Goal of the exercise: What lines below include the word "plus"? Copy each one.
----
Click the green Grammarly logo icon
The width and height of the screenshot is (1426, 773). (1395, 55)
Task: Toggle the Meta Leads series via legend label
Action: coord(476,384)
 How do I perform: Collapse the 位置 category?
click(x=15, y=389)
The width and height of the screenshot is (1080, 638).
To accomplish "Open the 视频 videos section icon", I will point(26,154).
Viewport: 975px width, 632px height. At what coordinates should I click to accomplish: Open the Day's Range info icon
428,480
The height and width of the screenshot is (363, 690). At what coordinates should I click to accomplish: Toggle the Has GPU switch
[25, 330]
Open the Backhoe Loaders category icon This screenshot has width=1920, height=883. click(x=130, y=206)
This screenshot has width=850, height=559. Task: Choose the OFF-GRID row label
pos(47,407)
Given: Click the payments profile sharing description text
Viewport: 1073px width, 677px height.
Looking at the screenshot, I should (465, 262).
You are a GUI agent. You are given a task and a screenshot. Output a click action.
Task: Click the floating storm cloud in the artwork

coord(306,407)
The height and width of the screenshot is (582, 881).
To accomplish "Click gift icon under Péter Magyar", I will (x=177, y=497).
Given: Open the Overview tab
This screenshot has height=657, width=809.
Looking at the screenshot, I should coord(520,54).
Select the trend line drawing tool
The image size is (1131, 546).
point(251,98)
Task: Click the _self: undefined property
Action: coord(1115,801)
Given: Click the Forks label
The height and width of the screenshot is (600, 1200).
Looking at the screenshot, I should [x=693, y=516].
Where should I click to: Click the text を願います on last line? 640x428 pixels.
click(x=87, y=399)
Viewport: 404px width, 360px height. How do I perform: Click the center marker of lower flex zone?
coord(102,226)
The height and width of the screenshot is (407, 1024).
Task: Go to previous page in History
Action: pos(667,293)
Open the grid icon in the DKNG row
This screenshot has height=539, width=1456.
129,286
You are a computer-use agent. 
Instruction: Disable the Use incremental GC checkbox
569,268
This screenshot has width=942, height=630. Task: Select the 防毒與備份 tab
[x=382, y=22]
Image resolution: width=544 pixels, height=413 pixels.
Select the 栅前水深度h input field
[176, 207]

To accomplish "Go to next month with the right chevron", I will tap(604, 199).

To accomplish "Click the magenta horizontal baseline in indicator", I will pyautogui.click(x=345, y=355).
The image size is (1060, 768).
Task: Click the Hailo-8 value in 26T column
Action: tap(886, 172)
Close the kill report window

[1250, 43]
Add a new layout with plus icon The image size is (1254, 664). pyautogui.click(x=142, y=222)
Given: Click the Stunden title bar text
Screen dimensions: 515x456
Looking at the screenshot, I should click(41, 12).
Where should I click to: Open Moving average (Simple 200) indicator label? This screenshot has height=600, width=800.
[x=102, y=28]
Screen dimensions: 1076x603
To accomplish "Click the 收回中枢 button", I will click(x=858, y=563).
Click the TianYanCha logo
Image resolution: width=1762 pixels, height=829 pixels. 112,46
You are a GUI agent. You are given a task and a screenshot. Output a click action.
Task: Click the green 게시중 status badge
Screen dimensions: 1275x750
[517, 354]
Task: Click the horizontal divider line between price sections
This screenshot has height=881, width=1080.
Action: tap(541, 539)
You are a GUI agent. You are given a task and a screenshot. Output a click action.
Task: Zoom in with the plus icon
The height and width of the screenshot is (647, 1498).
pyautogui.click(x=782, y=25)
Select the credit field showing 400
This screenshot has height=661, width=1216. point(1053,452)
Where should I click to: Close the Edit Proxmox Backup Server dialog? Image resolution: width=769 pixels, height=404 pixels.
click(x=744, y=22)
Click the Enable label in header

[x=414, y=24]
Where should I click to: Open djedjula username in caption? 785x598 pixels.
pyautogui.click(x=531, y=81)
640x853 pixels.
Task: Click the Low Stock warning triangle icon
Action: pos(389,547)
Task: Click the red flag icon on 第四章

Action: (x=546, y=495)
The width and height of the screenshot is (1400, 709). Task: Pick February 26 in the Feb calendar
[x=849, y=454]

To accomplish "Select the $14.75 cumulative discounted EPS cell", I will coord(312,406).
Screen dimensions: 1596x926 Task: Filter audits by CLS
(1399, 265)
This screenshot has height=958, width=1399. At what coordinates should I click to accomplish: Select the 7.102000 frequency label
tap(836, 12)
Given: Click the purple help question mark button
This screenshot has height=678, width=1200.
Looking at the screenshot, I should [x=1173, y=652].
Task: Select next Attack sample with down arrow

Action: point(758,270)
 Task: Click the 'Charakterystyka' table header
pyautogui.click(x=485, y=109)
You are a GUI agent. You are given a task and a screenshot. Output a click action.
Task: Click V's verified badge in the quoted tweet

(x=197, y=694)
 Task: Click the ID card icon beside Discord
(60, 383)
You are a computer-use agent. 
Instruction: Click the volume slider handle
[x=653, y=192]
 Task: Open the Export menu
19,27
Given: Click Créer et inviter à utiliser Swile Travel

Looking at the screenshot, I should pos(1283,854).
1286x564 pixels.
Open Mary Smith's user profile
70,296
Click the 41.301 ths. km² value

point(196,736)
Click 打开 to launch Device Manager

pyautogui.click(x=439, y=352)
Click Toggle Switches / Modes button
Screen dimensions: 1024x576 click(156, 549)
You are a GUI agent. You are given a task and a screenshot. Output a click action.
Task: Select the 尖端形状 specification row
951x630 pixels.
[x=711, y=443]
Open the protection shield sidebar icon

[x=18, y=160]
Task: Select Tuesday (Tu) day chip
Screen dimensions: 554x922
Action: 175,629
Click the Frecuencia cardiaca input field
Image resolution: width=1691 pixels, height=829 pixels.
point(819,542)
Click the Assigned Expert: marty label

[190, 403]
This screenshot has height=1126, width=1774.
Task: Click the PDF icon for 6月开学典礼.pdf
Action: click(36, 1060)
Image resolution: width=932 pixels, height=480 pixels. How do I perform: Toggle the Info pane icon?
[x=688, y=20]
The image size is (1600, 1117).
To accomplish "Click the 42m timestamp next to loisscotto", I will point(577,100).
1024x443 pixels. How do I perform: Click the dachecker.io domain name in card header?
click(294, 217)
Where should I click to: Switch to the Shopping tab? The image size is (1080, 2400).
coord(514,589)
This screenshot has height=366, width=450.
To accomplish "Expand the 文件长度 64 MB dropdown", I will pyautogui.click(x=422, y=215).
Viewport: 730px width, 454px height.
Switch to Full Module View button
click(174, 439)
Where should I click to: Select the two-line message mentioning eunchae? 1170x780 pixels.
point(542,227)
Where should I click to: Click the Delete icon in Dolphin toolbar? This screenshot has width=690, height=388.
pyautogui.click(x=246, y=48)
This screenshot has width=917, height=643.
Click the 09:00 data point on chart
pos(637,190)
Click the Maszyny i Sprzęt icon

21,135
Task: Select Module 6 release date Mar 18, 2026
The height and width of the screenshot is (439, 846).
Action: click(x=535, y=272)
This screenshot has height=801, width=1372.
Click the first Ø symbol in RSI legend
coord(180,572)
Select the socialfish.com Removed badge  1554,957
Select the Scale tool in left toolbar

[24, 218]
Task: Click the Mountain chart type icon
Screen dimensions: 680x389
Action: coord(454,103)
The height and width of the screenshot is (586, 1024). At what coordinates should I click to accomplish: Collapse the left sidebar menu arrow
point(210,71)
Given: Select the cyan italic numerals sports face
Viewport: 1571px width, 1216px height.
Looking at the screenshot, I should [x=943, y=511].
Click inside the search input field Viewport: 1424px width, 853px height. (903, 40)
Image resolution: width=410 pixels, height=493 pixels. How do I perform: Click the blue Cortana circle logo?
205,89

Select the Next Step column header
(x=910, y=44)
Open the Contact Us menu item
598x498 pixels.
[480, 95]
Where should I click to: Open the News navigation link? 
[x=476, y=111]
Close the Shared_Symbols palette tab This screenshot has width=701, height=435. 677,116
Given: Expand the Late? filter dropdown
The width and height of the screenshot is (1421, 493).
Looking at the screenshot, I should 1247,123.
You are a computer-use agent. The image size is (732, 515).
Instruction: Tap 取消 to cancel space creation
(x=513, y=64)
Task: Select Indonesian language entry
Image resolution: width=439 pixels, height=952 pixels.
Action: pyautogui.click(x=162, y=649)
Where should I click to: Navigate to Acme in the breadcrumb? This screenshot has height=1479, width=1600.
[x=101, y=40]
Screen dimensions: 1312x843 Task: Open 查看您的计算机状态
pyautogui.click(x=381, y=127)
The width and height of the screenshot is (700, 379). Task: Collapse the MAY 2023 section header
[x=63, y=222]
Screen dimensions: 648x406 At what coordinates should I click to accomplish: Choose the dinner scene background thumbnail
----
Solution for this exercise:
Add a new layout with plus icon The image size is (1254, 664). pyautogui.click(x=142, y=222)
Task: Zoom in with the plus icon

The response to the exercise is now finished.